Different Causes And Categories Of Shock:
Hypovolemic shock
- Hemorrhage
- Intravascular volume depletion (e.g., vomiting, diarrhea, ketoacidosis)
- Internal sequestration (ascites, pancreatitis, intestinal obstruction)
Cardiogenic shock
- Myopathic (acute MI, fulminant myocarditis)

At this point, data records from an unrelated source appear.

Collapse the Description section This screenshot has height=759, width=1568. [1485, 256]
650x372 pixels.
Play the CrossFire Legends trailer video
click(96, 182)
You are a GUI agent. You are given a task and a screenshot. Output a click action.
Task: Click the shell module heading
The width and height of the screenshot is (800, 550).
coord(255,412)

- Mechanical (e.g., acute mitral regurgitation, ventricular septal defect, severe aortic stenosis, aortic dissection with aortic insufficiency)
- Arrhythmic
Extracardiac obstructive shock
- Pericardial tamponade
- Massive pulmonary embolism
- Tension pneumothorax
Distributive shock (profound decrease in systemic vascular tone)
- Sepsis
- Toxic overdoses
- Anaphylaxis
- Neurogenic (e.g., spinal cord injury)
- Endocrinologic (Addison’s disease, myxedema)
Clinical Manifestations:
• Hypotension (mean arterial BP <60 mmHg), tachycardia, tachypnea, pallor, restlessness, and altered sensorium.
• Signs of intense peripheral vasoconstriction, with weak pulses and cold clammy extremities. In distributive (e.g., septic) shock, vasodilation predominates and extremities are warm.

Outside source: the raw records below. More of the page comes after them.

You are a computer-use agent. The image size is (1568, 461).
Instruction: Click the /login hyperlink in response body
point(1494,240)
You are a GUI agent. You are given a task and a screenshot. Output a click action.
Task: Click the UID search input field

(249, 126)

• Oliguria (<20 mL/h) and metabolic acidosis common.
• Acute lung injury and acute respiratory distress syndrome with noncardiogenic pulmonary edema, hypoxemia, and diffuse pulmonary infiltrates.
Approach To The Patient:
Obtain history for underlying causes, including
- cardiac disease (coronary disease, heart failure, pericardial disease),
- recent fever or infection leading to sepsis,
- drug effects (e.g., excess diuretics or ),
- conditions leading to pulmonary embolism and
- potential sources of bleeding.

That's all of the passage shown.